*Task statement*.
Retype exactly the lines that run from the line with "Task: Click the Infrastructure" to the final line of the entries, keeping both ends and nothing else.

Top of Data under study

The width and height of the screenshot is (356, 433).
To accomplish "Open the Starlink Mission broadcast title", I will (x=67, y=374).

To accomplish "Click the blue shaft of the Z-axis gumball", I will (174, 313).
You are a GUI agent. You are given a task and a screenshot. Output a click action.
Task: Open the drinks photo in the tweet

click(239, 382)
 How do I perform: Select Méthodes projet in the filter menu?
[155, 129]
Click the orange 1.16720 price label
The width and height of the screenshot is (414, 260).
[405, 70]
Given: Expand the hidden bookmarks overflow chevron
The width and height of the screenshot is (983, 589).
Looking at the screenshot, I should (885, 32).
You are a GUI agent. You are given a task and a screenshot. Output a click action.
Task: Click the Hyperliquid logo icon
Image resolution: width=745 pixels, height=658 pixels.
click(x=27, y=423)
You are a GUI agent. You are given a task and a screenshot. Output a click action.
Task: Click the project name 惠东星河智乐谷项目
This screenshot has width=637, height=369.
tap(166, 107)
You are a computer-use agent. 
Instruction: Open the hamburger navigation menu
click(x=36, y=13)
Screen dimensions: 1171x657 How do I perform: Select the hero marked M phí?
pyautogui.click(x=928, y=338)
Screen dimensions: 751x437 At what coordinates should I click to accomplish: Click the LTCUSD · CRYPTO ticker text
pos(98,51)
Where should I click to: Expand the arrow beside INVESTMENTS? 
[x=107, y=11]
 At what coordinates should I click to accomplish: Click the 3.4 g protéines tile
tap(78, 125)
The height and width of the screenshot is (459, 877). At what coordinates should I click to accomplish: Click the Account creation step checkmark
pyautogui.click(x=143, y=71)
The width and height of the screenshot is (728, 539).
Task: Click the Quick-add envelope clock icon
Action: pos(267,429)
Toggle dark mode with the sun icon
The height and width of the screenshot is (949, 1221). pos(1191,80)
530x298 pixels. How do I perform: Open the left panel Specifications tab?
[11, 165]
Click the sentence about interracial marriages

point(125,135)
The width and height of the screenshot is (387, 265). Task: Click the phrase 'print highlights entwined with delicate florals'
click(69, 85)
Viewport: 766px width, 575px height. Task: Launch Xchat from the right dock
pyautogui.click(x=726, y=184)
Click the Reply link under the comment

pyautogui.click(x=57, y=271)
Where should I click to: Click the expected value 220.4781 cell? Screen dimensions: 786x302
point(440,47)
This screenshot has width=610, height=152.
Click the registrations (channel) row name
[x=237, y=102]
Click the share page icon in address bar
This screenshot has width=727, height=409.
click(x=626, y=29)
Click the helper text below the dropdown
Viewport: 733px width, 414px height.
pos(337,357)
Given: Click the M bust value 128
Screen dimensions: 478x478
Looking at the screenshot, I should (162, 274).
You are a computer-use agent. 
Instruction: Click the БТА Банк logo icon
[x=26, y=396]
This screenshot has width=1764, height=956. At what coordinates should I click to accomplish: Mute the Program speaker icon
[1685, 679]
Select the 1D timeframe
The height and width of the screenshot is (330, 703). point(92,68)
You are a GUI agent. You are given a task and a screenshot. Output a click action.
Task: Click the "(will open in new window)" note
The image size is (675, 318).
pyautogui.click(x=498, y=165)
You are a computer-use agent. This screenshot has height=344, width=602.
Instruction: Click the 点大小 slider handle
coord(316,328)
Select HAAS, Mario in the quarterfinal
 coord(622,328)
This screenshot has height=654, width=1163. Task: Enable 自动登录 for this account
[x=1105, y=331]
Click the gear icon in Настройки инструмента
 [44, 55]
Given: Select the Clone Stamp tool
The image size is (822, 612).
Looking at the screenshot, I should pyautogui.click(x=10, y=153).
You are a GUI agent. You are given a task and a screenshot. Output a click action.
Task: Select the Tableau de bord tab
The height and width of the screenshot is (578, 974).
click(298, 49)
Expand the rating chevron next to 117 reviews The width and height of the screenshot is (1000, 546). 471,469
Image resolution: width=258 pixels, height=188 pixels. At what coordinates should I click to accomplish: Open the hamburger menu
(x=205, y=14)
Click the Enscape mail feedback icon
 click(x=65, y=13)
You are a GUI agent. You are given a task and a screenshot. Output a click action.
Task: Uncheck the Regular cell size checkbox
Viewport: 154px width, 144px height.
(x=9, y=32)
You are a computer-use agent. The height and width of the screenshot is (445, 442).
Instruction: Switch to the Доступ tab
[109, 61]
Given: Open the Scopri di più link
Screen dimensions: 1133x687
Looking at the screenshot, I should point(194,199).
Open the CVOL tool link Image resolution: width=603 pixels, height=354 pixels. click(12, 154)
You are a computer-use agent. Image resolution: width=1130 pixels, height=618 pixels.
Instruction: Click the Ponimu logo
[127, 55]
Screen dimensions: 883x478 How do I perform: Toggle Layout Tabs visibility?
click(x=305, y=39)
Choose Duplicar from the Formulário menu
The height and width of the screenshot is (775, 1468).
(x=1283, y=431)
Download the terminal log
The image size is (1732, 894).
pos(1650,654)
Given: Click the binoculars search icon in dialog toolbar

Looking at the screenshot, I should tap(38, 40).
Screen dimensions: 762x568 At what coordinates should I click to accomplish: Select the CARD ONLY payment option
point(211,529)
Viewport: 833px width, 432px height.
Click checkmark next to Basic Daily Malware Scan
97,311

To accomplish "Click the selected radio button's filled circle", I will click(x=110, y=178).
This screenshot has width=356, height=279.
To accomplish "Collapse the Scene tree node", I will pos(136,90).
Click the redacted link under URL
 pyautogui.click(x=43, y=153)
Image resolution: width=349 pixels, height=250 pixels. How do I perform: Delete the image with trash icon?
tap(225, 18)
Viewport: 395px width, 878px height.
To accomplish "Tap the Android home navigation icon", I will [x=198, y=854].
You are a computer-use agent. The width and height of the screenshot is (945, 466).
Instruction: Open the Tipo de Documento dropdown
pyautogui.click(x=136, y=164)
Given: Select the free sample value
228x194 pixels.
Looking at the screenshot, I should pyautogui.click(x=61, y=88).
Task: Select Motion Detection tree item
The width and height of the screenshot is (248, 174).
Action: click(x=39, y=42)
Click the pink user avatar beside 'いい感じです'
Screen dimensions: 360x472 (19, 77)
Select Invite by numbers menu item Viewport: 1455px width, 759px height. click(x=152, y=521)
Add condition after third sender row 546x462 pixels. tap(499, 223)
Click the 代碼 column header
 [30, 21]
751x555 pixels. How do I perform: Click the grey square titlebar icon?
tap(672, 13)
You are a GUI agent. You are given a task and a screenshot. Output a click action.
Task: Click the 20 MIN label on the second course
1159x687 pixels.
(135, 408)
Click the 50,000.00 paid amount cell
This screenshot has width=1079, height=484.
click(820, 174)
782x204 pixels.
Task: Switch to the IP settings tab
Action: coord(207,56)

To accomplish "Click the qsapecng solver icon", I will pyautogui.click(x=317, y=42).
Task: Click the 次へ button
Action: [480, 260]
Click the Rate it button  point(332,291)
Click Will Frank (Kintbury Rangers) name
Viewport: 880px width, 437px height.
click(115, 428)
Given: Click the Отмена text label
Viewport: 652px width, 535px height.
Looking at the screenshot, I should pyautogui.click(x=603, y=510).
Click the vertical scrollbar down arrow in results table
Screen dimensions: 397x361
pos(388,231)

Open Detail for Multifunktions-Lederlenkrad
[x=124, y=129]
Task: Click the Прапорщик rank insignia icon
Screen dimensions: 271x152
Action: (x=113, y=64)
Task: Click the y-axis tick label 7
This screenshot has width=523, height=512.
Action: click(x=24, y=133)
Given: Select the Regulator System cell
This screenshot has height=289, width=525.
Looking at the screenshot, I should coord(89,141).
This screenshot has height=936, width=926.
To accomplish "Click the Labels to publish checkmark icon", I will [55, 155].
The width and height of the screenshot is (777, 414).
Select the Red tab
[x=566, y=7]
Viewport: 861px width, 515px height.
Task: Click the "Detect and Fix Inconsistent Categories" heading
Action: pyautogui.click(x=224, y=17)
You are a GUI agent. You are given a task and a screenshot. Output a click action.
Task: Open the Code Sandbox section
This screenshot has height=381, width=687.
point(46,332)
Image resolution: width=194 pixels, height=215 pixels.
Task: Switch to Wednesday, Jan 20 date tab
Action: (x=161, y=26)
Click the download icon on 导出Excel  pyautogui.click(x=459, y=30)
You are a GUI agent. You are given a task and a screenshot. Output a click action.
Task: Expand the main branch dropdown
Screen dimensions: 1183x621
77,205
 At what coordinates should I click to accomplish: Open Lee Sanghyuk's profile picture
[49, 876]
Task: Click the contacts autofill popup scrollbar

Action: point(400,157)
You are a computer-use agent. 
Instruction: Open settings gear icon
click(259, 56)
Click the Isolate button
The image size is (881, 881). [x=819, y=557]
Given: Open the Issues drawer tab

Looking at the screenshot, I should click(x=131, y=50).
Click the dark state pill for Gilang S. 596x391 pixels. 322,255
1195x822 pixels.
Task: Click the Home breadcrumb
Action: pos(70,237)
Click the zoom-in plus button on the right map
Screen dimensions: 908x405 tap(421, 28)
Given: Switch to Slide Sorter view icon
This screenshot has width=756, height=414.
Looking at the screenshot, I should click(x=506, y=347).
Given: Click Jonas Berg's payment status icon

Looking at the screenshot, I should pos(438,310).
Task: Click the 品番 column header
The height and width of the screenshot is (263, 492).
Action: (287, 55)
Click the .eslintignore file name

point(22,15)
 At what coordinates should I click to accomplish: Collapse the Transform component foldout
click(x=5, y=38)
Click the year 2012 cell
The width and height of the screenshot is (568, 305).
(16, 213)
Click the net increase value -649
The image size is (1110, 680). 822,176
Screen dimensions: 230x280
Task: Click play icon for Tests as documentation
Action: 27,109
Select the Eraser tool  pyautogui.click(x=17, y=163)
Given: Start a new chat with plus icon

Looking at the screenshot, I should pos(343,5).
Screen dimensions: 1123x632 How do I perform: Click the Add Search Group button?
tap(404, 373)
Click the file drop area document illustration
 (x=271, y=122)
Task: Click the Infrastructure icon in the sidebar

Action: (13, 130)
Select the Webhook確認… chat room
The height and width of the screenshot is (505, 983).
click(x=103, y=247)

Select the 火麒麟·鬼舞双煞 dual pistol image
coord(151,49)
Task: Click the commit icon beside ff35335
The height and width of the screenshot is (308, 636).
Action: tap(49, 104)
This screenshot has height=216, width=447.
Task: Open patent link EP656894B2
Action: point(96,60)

Bottom of Data under study

*Exercise result*.
Task: Click the Infrastructure icon in the sidebar

Action: (13, 130)
Select the Webhook確認… chat room
The height and width of the screenshot is (505, 983).
click(x=103, y=247)

Select the 火麒麟·鬼舞双煞 dual pistol image
coord(151,49)
Task: Click the commit icon beside ff35335
The height and width of the screenshot is (308, 636).
Action: tap(49, 104)
This screenshot has height=216, width=447.
Task: Open patent link EP656894B2
Action: point(96,60)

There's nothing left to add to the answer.